What you should do:
Would you filter these records and copy every line that has the word "agent"?

Supplied entries section start

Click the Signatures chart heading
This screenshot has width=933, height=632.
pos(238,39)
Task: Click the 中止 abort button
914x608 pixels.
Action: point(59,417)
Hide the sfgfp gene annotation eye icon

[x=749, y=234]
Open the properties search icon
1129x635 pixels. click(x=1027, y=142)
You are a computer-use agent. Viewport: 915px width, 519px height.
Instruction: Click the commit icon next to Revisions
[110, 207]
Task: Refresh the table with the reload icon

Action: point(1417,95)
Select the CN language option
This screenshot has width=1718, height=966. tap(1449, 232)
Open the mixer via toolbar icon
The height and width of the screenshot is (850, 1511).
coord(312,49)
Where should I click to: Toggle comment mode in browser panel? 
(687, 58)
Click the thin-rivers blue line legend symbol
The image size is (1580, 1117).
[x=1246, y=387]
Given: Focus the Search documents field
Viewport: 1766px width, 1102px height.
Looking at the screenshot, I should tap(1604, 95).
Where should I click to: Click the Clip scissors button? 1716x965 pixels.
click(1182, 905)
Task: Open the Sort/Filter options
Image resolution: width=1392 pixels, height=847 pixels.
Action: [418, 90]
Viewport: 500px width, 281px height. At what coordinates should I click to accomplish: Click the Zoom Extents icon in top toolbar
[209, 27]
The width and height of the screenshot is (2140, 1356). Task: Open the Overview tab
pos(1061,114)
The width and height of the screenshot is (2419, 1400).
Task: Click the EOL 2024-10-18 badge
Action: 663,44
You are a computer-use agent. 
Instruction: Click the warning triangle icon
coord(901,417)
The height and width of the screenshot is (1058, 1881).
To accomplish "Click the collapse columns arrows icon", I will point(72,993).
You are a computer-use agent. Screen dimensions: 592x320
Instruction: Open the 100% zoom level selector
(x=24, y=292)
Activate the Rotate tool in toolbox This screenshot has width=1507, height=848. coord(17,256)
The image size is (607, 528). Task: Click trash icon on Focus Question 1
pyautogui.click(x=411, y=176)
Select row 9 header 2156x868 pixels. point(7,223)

Supplied entries section end

Answer space:
You are a computer-use agent. Viewport: 915px width, 519px height.
You are a computer-use agent. 
You are a computer-use agent. Screen dimensions: 592x320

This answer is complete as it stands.